Start/ Initial (self explanitory)
State transition - the probability of switching from one hidden state to another
Emission - The probability of observing x of a certain state (i.e. for dice room probability of rolling a 1 fair vs loaded)

Question 5

Why is the key assumption of Hidden Markov Models?

Answer 5

The key independence property is that the hidden variables {z(subscript t - 1)} and {z(subscript t + 1)} are conditional independent given {z(subscript t)}

Question 6

In hidden Markov Models, what happens if hidden states are not given?

Answer 6

Unlike in (non-hidden_ Markov models, observation x(subscript t) depends on all previous x(subscript i) (i

Question 7

What are the three main problems of HMMs (unsupervised)?

Answer 7

1. Decoding: GIVEN an HMM specified by θ, and a sequence x, FIND the sequence z that maximizes p(z|x,θ),
   i. e., z* = argmax(sub z) p(z|x,θ)
2. Evaluation : GIVEN an HMM specified by θ, and a sequence x, FIND p(x|θ) = Sum(sub z) p(x, z|θ)
3. Learning: GIVEN a set of observed sequences X, FIND parameters θ that maximize p(X|θ),
   i. e. θ* = argmax(subθ) p(X|θ)

Question 8

HMM: What is the naive method of finding z* and what is the problem with this method?

Answer 8

The naïve method of finding z* is to compute all p(x,z|θ) for all values that z can takes
Problem: Exponential numbers of z

Question 9

What is the main idea of Decoding called? and what kind of programming is this?

Answer 9

“Bugs on a Grid”

Dynamic programming

Question 10

What are the “Bugs on a Grid” steps for decoding?

Answer 10

1. put bugs in each state at t=1, holding values of initial probabilities.
2. move each bug forward to time t+1 by making copies of each of them to all K node at t+1 and incrementing the value of each copy by the probability of the transition and output emission.
3. at each node of time t+1, only keep one copy of K incoming bugs which carries the largest probability.
4. go to 2 until bugs have reached time n
5. find the bug carrying the largest probability at time n, get the path that winning bug has passed

Question 11

What is the time complexity and space (big O) of the Viterbi Algorithm?

Answer 11

Time complexity: O((K^2)n)
Space O(Kn)

Question 12

Underflows are a significant problem of the Viterbi algorithm.

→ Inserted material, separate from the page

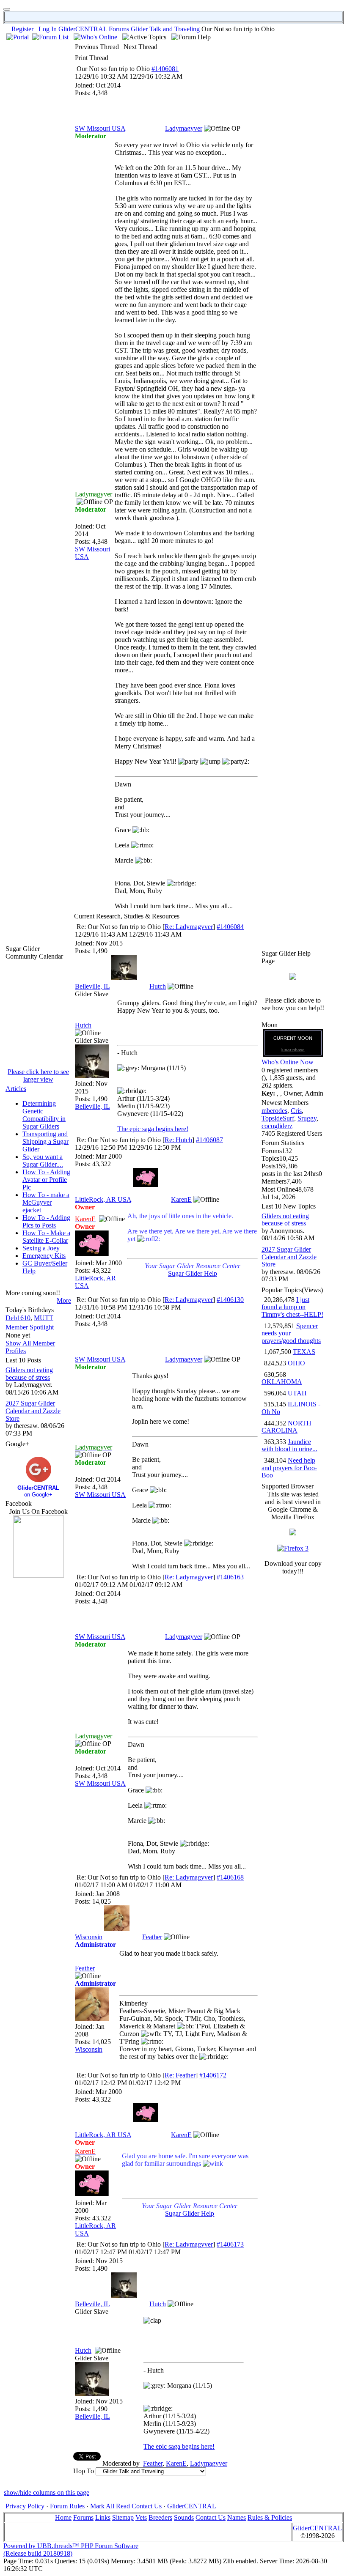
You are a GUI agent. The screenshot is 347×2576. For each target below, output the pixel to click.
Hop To (83, 2471)
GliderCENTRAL (82, 29)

What is the solution?

Answer 12

p(x1,…,xn,z1,…,zn) - these numbers become extremely small - underflow
Solution: Take the logs of all values
Vk’(t+1) = log (ek’, xt+1) + maxk(Vk(t) + log ak,k’)

Question 13

What are the steps that are different when doing the “Bugs on a Grid” algorithm for Evaluation? What is another name for this algorithm?

Answer 13

Steps 3 and 5 change:

1. put bugs in each state at t=1, holding values of initial probabilities.
2. move each bug forward to time t+1 by making copies of each of them to all K node at t+1 and incrementing the value of each copy by the probability of the transition and output emission.
3. at each node of time t+1, replace all the bugs with a single bug carrying the sum of their values
4. go to 2 until all bugs have reached time n
5. sum up values on all bugs.

AKA “forward algorithm”

Question 14

What is the running time, and space required, for Forward and Backward algorithms?

Answer 14

Time complexity: O((K^2)n)
Space O(Kn)

Question 15

What is the posterior decoding calculation calculate?

Answer 15

What is the mst likely state at tiem t given sequence x?
argmaxkP(zt= k | x)

(forward algorithm and backwards algorithm allow us to calculate)

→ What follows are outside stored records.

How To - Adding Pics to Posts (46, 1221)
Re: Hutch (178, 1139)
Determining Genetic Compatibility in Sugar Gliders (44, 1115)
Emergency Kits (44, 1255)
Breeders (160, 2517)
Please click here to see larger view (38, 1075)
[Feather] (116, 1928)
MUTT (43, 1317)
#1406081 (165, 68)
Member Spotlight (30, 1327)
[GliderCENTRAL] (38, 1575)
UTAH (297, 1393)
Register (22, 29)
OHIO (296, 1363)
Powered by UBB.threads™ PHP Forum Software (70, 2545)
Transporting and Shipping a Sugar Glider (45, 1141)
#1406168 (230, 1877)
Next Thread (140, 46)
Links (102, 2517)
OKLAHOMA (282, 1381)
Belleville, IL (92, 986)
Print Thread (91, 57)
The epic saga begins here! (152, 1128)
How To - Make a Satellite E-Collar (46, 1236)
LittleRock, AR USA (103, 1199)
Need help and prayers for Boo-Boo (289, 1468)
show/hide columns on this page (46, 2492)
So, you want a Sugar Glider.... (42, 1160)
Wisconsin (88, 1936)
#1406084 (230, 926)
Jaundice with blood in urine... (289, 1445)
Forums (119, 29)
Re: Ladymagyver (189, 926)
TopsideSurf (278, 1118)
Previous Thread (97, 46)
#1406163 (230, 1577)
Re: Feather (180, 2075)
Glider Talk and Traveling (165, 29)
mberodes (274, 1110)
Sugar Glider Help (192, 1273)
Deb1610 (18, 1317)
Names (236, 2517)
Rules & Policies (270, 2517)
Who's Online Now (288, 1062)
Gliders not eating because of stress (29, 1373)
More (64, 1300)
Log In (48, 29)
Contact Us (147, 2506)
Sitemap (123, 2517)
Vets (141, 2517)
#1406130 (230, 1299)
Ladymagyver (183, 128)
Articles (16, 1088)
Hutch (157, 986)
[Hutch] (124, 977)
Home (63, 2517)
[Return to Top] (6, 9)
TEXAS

p(zt= k|x) = fk(t) bk(t)/ p(x)

Question 16

Problem 3 of HMM Learning requires that parameters θ that maximize p(X|θ) are found. How can we compute the distribution of hidden states over paths if an HMM’s parameters are known?

Answer 16

Use the EM algorithm

• initialize HMM parameters
• E STEP: Compute useful distributions about hidden states, which will be used to estimate model parameters in the M step
• M step: Compute max likelihood estimates for model parameters, as hidden states distributions are known
• repeat E step and M step until convergence criterion is satisfied (e.g., when likelihood p(X|θ) does not increase too much

Question 17

How do we do the EM algorithm efficiently?

Answer 17

Use the “Bugs of a grid” dynamic programming trick
- Initialize HMM parameters θ =(pi,A,E)
- given a training sequence x = {x1, x2, …, xn}
E STEP: Compute useful distribution about hidden states that will be used to estimate model parameters later in the M step
1. compute p(zt= k|x) for all k = 1,…,K (calculate using forward-backward algorithm)
2. Compute p(zt=k,zt+1=k’|x) = fk(t) ak,k’ek’,xt+1bk(t) / p(x)
M STEP: Compute max likelihood estimates for model parameters, given hidden state distribution is known
1. Estimate initial probability
2. Estimate Transition probability
3. Estimate Emission Probability

Question 18

Define: Deep Learning

Answer 18

A set of machine learning algorithms that model high-level abstractions in data using artificial neural networks

Question 19

Why deep learning now?

Answer 19

Computers finally have computation power

Question 20

Neuro net algorithms are inspired by ___

Answer 20

the brain

Question 21

What does a Linear Neuron calculate?

Answer 21

A linear neuron just computes a weighted sum of input features

Question 22

What is a multi layer of linear neurons?

Answer 22

Still a linear model

Question 23

What does a Binary Threshold Neron do?

Answer 23

• First compute weighted sum of the inputs

- then send out a fixed size spike of activity if the weighted sum exceeds a threshold

Question 24

What does a Rectified Linear Neuron calculate?

Answer 24

They compute a weighted sum of their inputs. Then it is passed to a rectified linear unit. (sometimes called linear threshold neurons)

Question 25

We have shown that the ____________ is relevant to “intellegence” of systems or living beings.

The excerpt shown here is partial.